**EXERCISE DESCRIPTION**
Restate the records in full and exactly, with no images included.
+++ EXCERPTED RECORDS +++
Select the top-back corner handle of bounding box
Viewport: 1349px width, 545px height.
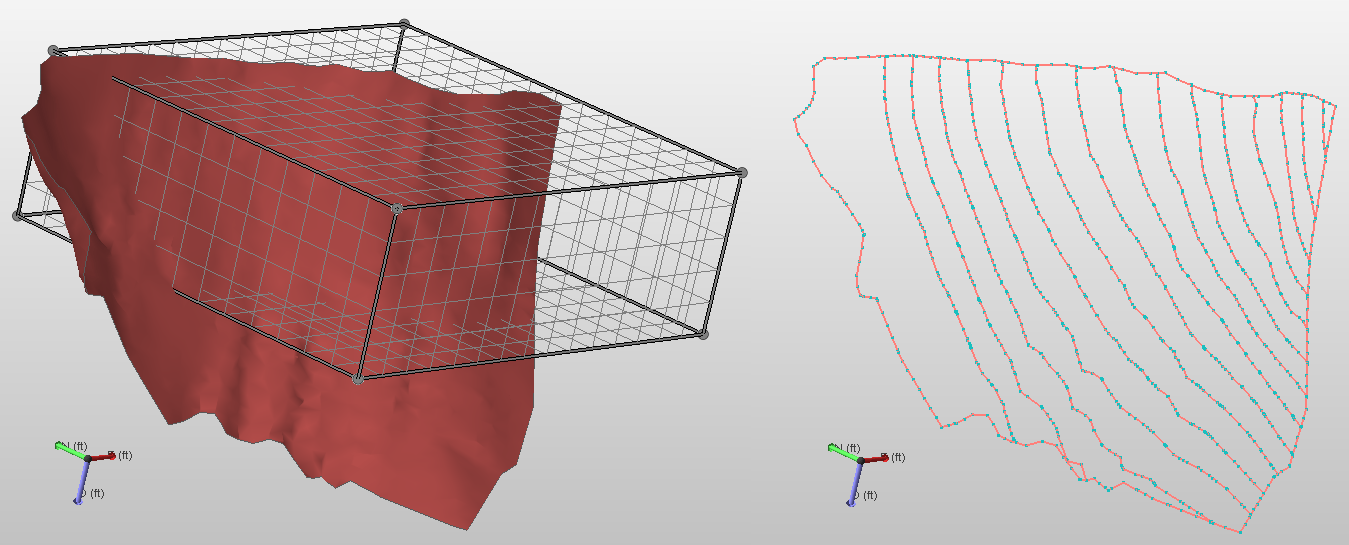point(404,23)
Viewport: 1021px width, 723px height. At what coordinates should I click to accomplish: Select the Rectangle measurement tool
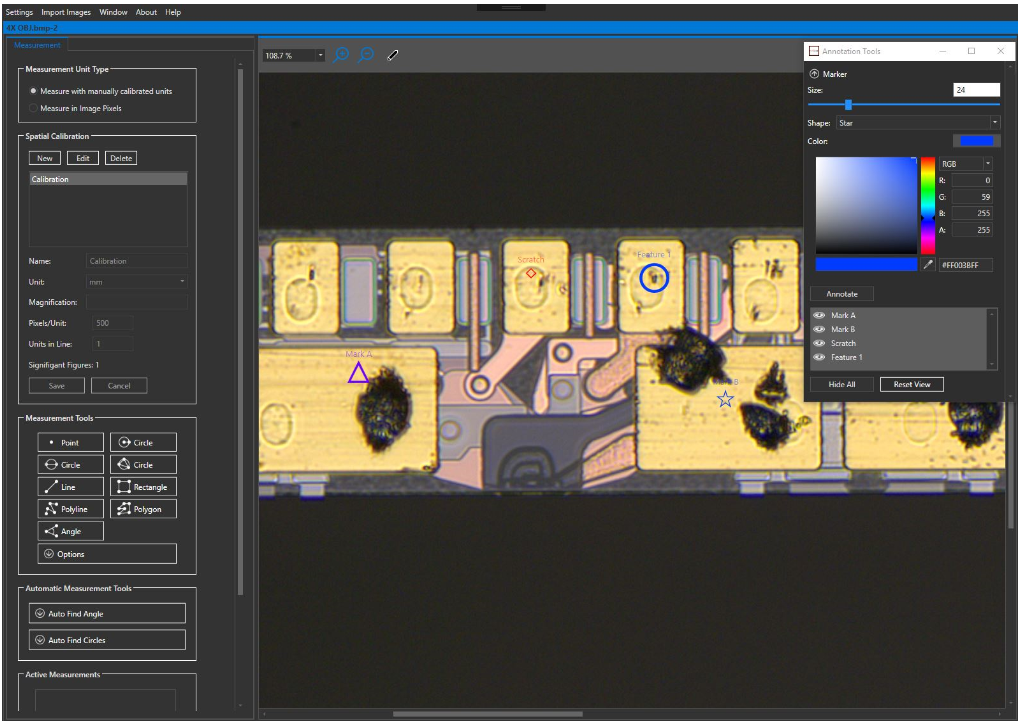(143, 486)
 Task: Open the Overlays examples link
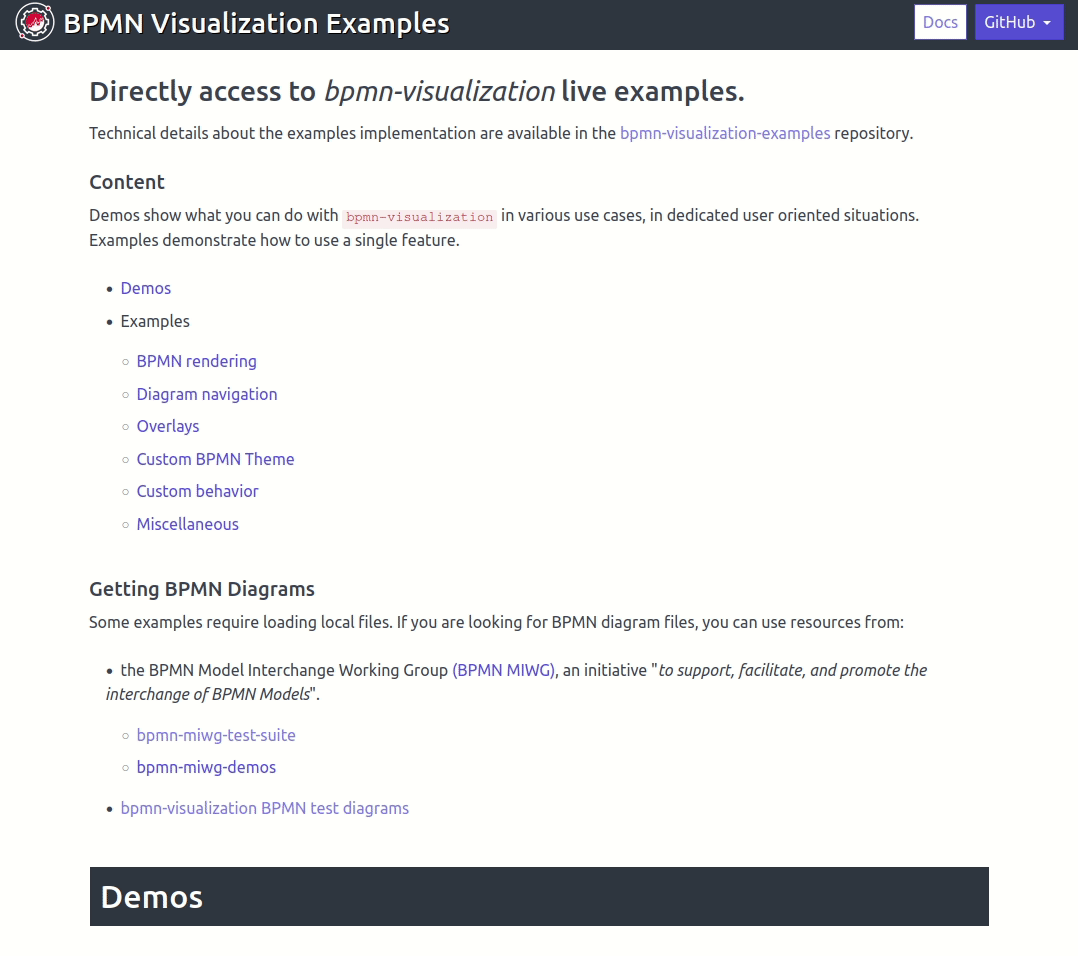[167, 426]
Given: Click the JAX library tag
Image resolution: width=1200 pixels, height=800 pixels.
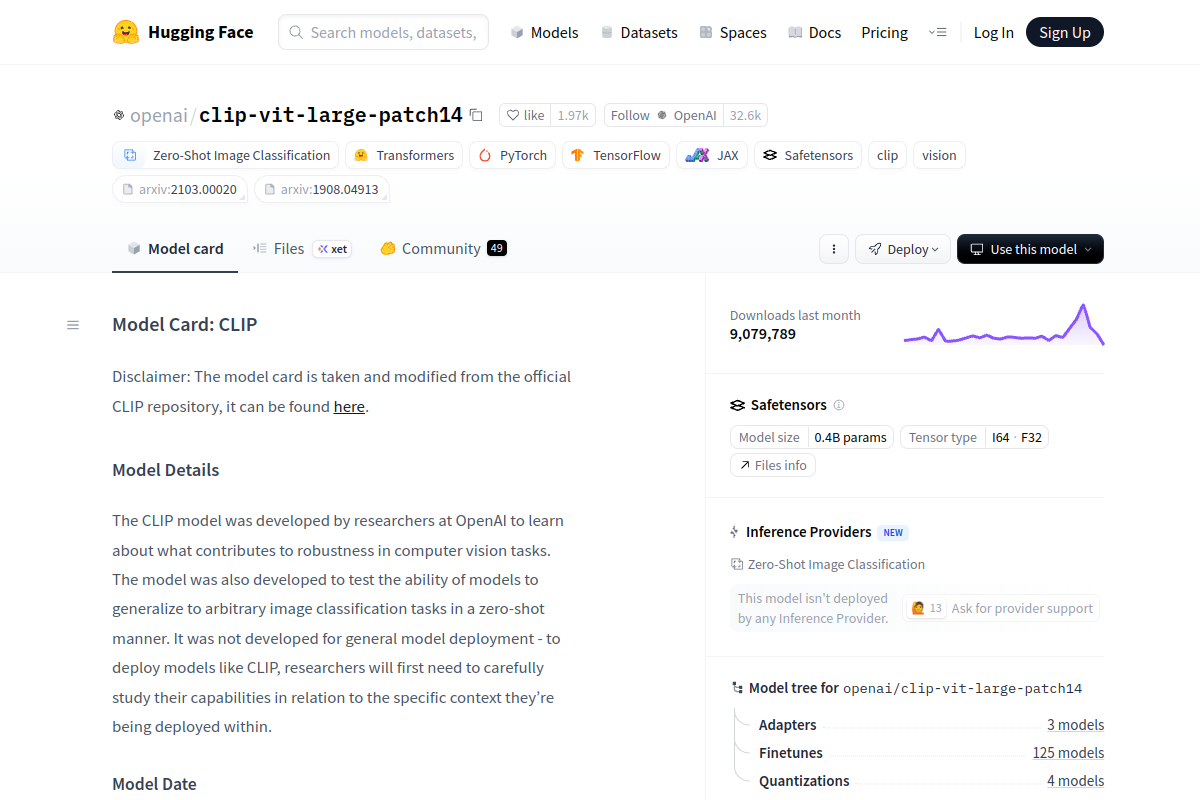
+++
**RESULT FOR THIS TASK**
Select the top-back corner handle of bounding box
Viewport: 1349px width, 545px height.
point(404,23)
Viewport: 1021px width, 723px height. At what coordinates should I click to accomplish: Select the Rectangle measurement tool
(143, 486)
 Task: Open the Overlays examples link
[167, 426]
Given: Click the JAX library tag
Image resolution: width=1200 pixels, height=800 pixels.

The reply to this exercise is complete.